Collection of OCR-related python tools and wrappers from @OCR-D
https://ocr-d.de/core/
Apache License 2.0
118 stars 31 forks source link

Raise FileExistsError in Resolver.workspace_from_url if clobber_mets is False #1268

Closed kba closed 1 month ago

kba commented 2 months ago

As laid out in #563, the clobber_mets behavior was different from what the docstring said. Instead of raising and Exception if the METS file already existed and clobber_mets being False, the METS file was silently skipped.

The easiest way would have been to just change the docstring. But the current behavior is problematic because silently skipping downloading/copying the METS XML will lead to hard-to-debug errors when users subsequently work on the wrong METS XML file.

bertsky commented 2 months ago

The easiest way would have been to just change the docstring.

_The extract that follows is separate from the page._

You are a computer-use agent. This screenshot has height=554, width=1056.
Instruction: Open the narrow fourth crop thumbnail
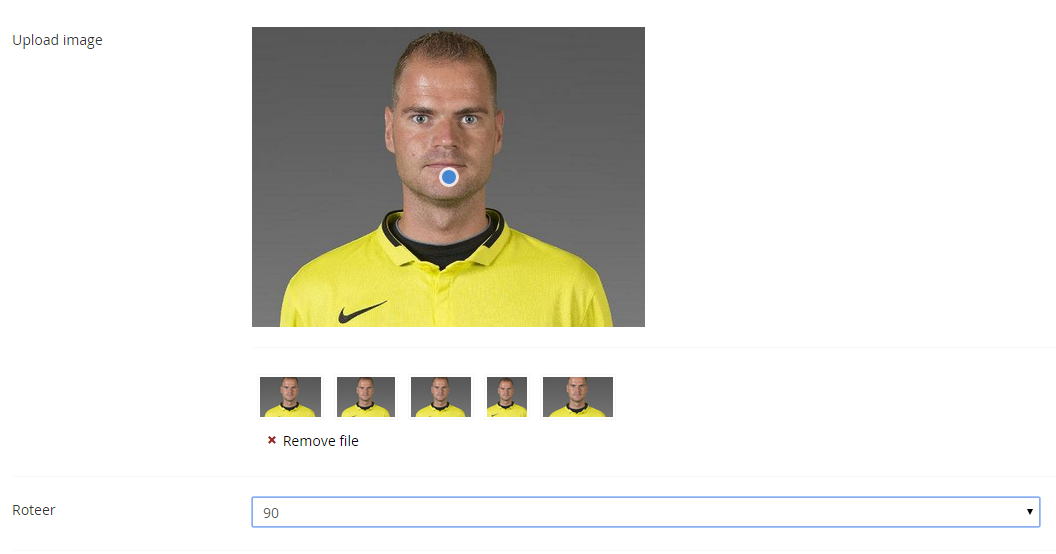[507, 397]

But the current behavior is problematic because silently skipping downloading/copying the METS XML will lead to hard-to-debug errors when users subsequently work on the wrong METS XML file.

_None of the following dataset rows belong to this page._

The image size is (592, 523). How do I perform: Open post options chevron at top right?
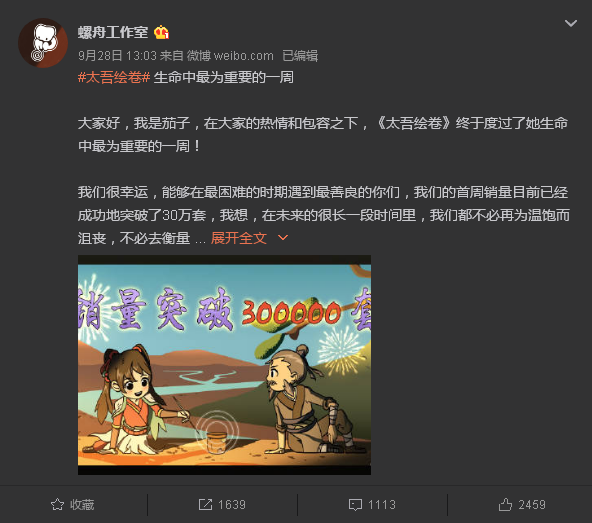570,23
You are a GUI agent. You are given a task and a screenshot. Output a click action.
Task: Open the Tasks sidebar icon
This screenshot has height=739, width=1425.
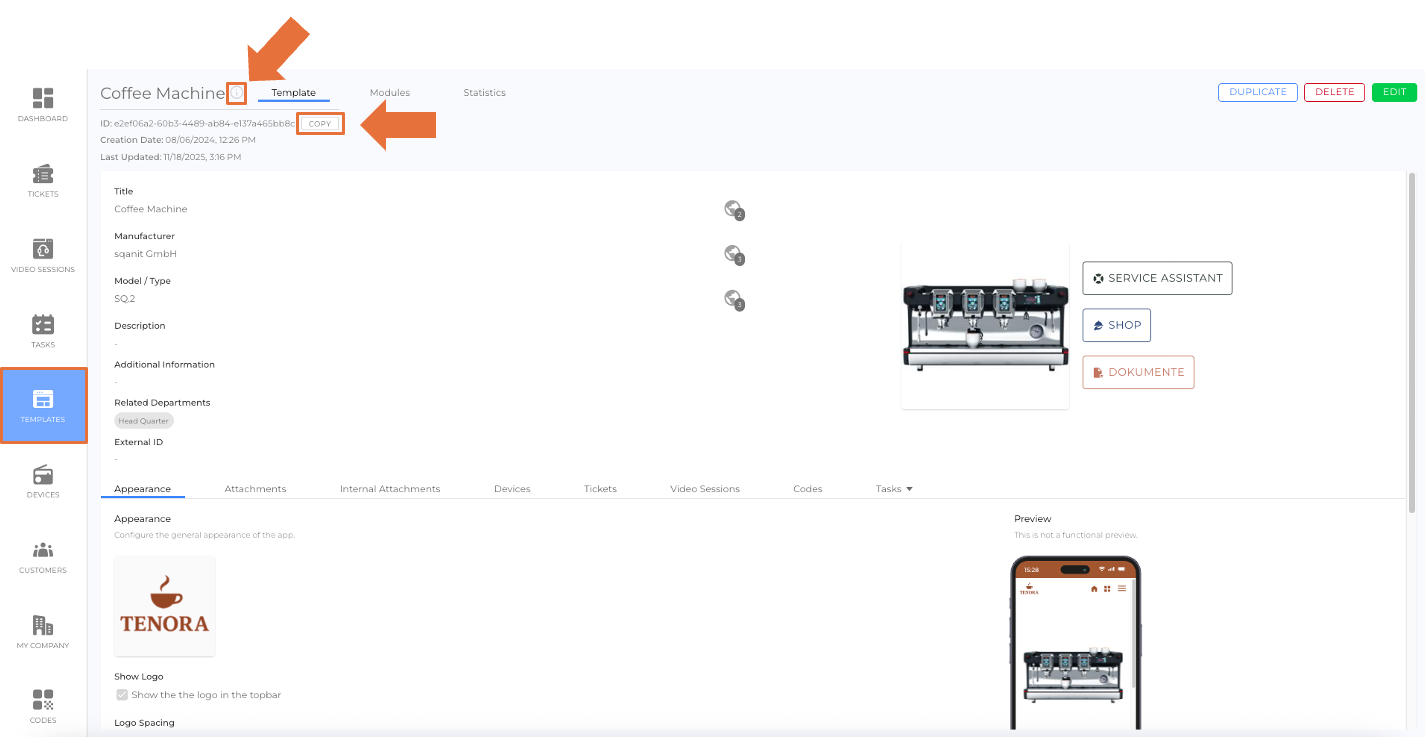point(43,330)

I tend to agree, but the discussion in #425 initially outlined a different scenario:

I do not understand the use-cases for clobber_mets=False, and I know of no example of it The original idea was that you pass a METS URL which is only downloaded the first time it is to be used. Subsequent processors should not overwrite the METS every time they process a workspace.

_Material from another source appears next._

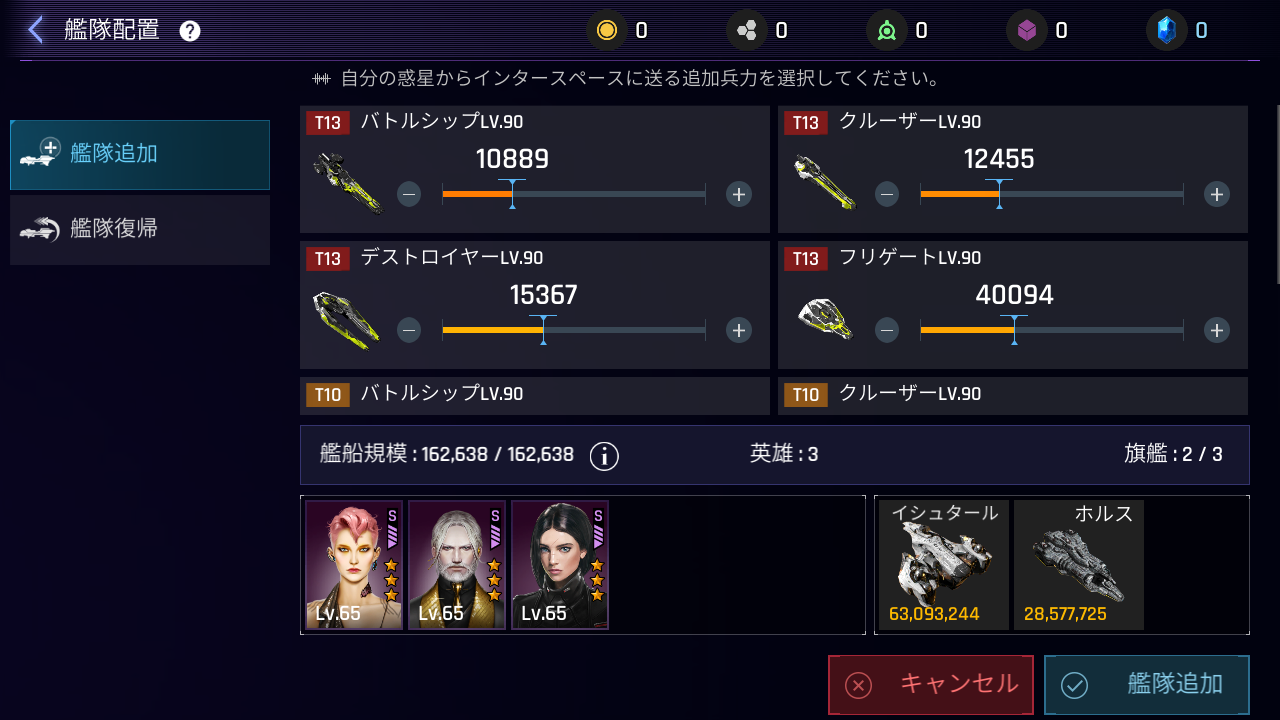Screen dimensions: 1280x720
Task: Go back using the left arrow icon
Action: (36, 30)
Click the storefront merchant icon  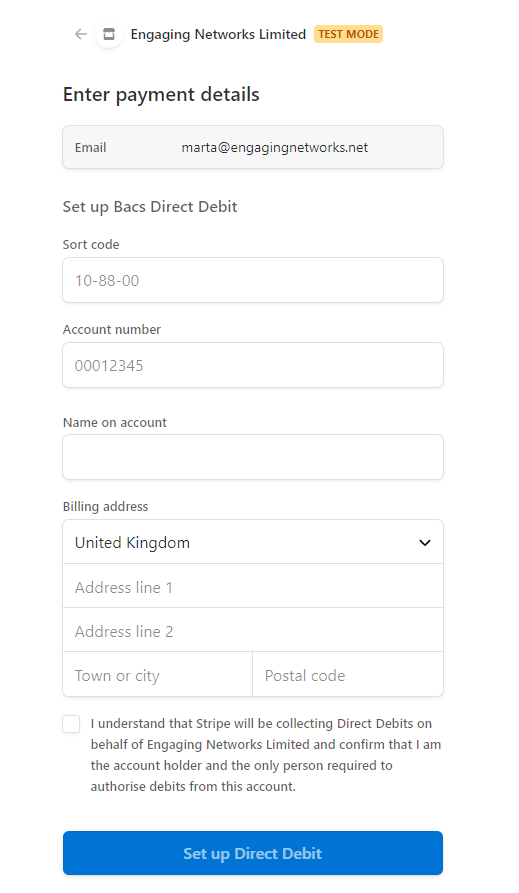(109, 34)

However, you then followed up with the following explanation, which already speaks to the current line of thought:

The METS might not be downloaded yet. That's why we introduced the idea of a workspace which was initially just a crutch to make it easier for processors and we were careful not to use it as a first-class concept e.g. in our specs. Instead of handling the intricacies of downloading full/partial representations of the work, they now just had to act on a directory and files. Since then however, workspaces have become the standard way to interact with METS/Images/PAGE and most if not all the facilities to handle non-local data outside ocrd workspace has become obsolete.

So IIUC the initial scenario of always using workspace_from_url to get a handle on METS and its contents already went out of the window, and we now have to properly differentiate between creating and using a workspace. Thus the workspace_from_url function now entirely falls into the former category, and clobber_mets=False (still the default) without a failure/exception does not make sense anymore.

kba commented 1 month ago

So IIUC the initial scenario of always using workspace_from_url to get a handle on METS and its contents already went out of the window, and we now have to properly differentiate between creating and using a workspace. Thus the workspace_from_url function now entirely falls into the former category, and clobber_mets=False (still the default) without a failure/exception does not make sense anymore

Yeah, it is a bit messy due to poor initial planning and yes, the "clone once then work on the local workspace" approach is the default now, the "on demand" approach is largely obsolete. But I'd keep clobber_mets=False to avoid introducing a new source of mysterious behavior. I cannot really imagine a scenario where overwriting the METS during clone would be preferable to removing the workspace manually or cloning into a different directory but the flag/kwarg is there if people do need that.